I would agree that you probably will need to focus on your home schooling and other parenting tasks for the next couple of years, so maybe just working on snippets and goals would be a good way to start. Also, I have sensed that the anguish of last winter truly wounded your soul, and as you have finally seemed to find your footing again, I would urge you not to push yourself too hard, to give yourself time to fully heal and even have a low stress time of enjoying your family as you have done these past summer weeks. You put a lot of pressure on yourself during home school weeks, and any decision about your path should probably be made next fall when you are knee deep in teaching. If it still feels like "it's time!" then, then it probably is time.
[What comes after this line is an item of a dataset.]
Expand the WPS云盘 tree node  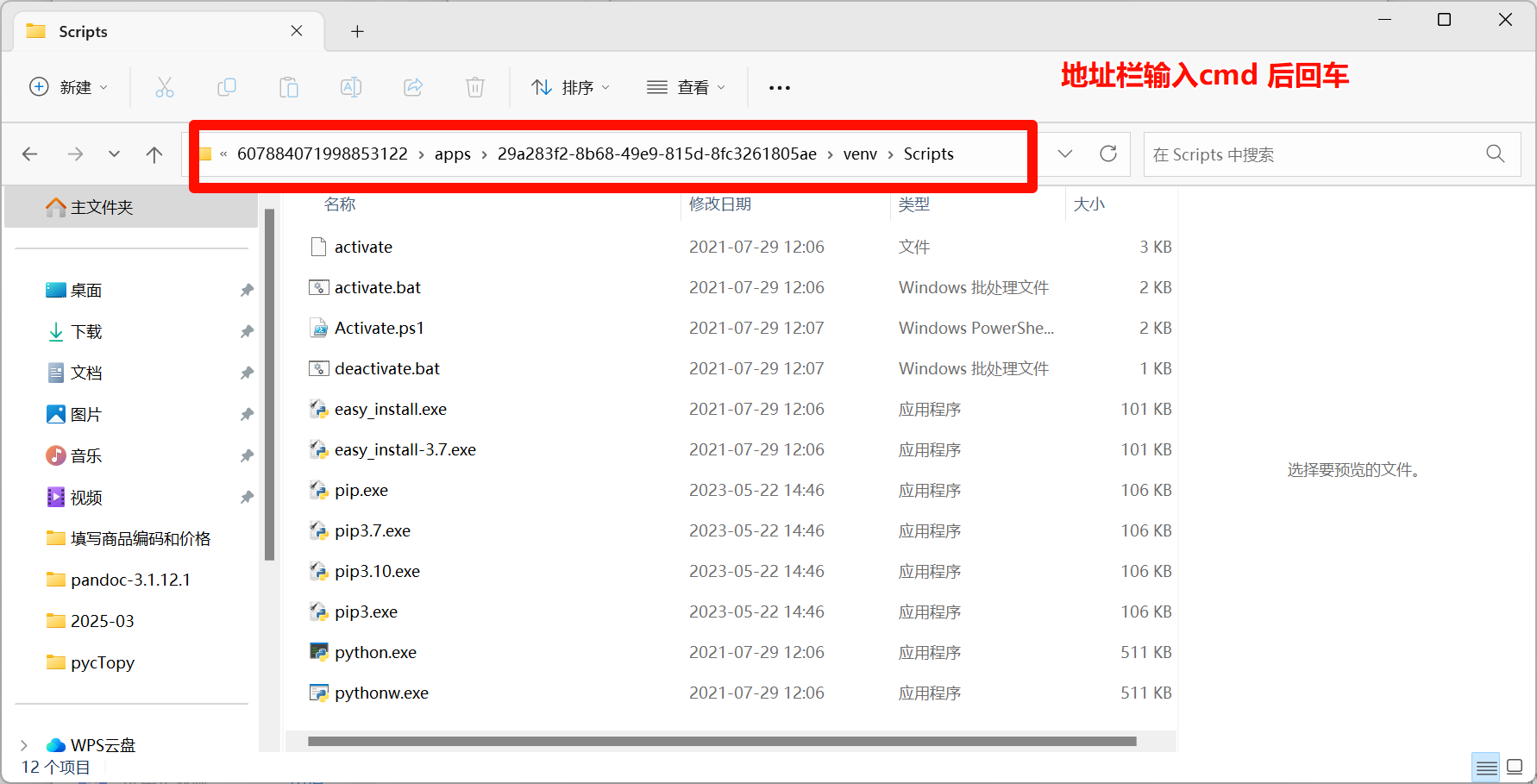[x=24, y=745]
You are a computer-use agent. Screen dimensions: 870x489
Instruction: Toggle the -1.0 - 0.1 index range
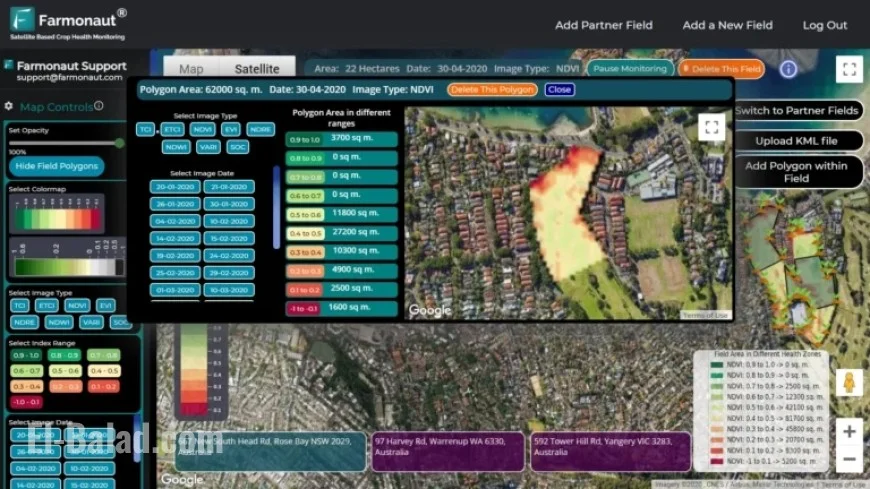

But if you feel exhausted and stressed then, well maybe you are meant to feel God's push but not to act too strenuously as you continue winding up for the swing that will be your writing debut (to use a baseball analogy).
You are a worthy author and like the others, I would certainly buy and recommend any book you wrote.
God bless,
Sherry

Anonymous said...

Walmart had really cute girls plain polos for $4 in their uniform shop.

CariotaFamily said...

I haven't taken the time to read the other comments, but you may try searching for "land's end" on eBay. In many cases, clothes still have the tags (NWT=new with tags) for whatever reason. Some folks will buy several things on clearance and then try to resell at a slight profit. It's worth checking out!